ASL 5 Spezzino condannata a maxi-risarcimento, conto corrente bloccato

LA SPEZIA – La Asl 5 Spezzino è stata condannata al pagamento di un importante risarcimento al termine di una causa durata lunghi anni, un importo di circa 2 milioni di euro che dovrà rifondere per i danni permanenti e la grave disabilità che una giovane spezzina ha riportato al momento della nascita. Non fu praticato un taglio cesareo urgente e la sofferenza cerebrale e neurologica risultò drammaticamente fatale.

Senza scendere nei particolari di questa triste pagina, giungiamo alla conclusione della vicenda: il legale difensore della famiglia danneggiata, ha proceduto con il blocco del conto corrente della ASL 5 Spezzino, il cosiddetto pignoramento presso terzi (il terzo è chiaramente la banca). E’ dunque evidente il pericolo per il correntista: non potendo accedere ai propri fondi rischia di diventare moroso nei confronti di altri creditori, i quali potrebbero pignorare altri beni, se non addirittura lo stesso conto. E magari deve rimandare l’acquisto di attrezzature che per il buon funzionamento dei reparti sono fondamentali.

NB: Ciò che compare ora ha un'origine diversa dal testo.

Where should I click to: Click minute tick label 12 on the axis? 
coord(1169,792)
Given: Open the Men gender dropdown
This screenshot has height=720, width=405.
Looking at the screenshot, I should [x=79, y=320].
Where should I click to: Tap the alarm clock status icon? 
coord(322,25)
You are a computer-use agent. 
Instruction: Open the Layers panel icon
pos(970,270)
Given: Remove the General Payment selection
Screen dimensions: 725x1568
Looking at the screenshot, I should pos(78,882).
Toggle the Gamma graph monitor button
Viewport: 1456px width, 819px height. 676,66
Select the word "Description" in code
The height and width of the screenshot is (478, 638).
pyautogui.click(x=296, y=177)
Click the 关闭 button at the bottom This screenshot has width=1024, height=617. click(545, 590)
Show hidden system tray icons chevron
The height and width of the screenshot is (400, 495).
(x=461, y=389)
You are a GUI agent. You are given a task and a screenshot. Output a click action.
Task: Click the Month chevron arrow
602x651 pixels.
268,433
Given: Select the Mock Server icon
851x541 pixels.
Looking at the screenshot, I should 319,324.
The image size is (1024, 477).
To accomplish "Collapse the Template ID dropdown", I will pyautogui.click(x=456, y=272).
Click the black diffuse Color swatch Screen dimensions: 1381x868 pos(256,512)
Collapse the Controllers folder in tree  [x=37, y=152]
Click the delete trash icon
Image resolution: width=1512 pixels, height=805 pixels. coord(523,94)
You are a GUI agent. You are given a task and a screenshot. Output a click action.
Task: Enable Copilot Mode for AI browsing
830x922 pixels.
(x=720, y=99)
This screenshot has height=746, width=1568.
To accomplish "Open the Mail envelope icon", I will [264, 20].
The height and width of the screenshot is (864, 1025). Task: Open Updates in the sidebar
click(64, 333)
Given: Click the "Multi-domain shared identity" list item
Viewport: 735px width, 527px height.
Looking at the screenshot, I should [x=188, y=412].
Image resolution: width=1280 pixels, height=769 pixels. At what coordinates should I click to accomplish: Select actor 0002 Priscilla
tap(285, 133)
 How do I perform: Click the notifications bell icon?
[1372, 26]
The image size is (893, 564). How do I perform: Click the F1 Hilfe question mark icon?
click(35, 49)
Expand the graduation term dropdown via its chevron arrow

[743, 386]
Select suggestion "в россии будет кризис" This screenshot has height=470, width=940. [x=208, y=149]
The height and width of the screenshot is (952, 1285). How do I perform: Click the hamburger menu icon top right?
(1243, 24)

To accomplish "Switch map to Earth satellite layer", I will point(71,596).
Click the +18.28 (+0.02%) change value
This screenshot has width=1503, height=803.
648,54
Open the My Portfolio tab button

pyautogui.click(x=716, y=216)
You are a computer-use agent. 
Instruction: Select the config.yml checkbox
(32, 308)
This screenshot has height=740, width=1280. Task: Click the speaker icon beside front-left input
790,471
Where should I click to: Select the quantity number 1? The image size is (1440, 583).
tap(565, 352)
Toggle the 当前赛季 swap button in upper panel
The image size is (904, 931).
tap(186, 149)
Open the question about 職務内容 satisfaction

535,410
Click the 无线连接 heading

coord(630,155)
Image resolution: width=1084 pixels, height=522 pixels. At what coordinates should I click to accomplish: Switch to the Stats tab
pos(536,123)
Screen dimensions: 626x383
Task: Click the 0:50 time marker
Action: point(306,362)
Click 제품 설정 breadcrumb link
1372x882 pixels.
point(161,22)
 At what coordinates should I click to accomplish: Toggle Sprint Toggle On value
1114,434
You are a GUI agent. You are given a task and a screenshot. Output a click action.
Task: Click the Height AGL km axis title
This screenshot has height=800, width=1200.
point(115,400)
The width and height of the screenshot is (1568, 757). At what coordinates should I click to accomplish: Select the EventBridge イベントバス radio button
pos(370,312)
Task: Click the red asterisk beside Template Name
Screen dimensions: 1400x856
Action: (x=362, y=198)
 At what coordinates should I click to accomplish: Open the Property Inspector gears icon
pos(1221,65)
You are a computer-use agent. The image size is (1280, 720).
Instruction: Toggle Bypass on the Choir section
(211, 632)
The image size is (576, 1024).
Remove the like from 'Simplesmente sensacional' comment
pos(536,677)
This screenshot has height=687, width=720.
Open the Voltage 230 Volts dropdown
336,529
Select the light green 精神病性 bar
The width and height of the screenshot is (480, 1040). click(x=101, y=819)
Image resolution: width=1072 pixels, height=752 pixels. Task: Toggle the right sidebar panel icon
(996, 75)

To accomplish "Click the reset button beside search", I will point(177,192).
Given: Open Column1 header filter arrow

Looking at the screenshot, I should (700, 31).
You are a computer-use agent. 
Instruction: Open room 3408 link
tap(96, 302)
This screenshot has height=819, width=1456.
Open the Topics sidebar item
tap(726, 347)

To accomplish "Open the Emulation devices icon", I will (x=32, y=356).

Per recuperare immediatamente la disponibilità  del proprio conto corrente bancario, quindi, il debitore ha due soluzioni: la conversione o la transazione con il creditore.

Ma se la ASL 5 dispone di tutti questi soldi per fare e disfare ospedali (nell’ordine: Felettino e Sant’Andrea), spostare reparti da una parte all’altra, assumere dirigenti amministrativi, come mai una famiglia cui è stato arrecato un danno di questa portata, cui un tribunale ha riconosciuto il diritto ad essere risarcita non deve vedere ancora soddisfatto il suo diritto e si deve arrivare a un pignoramento del genere?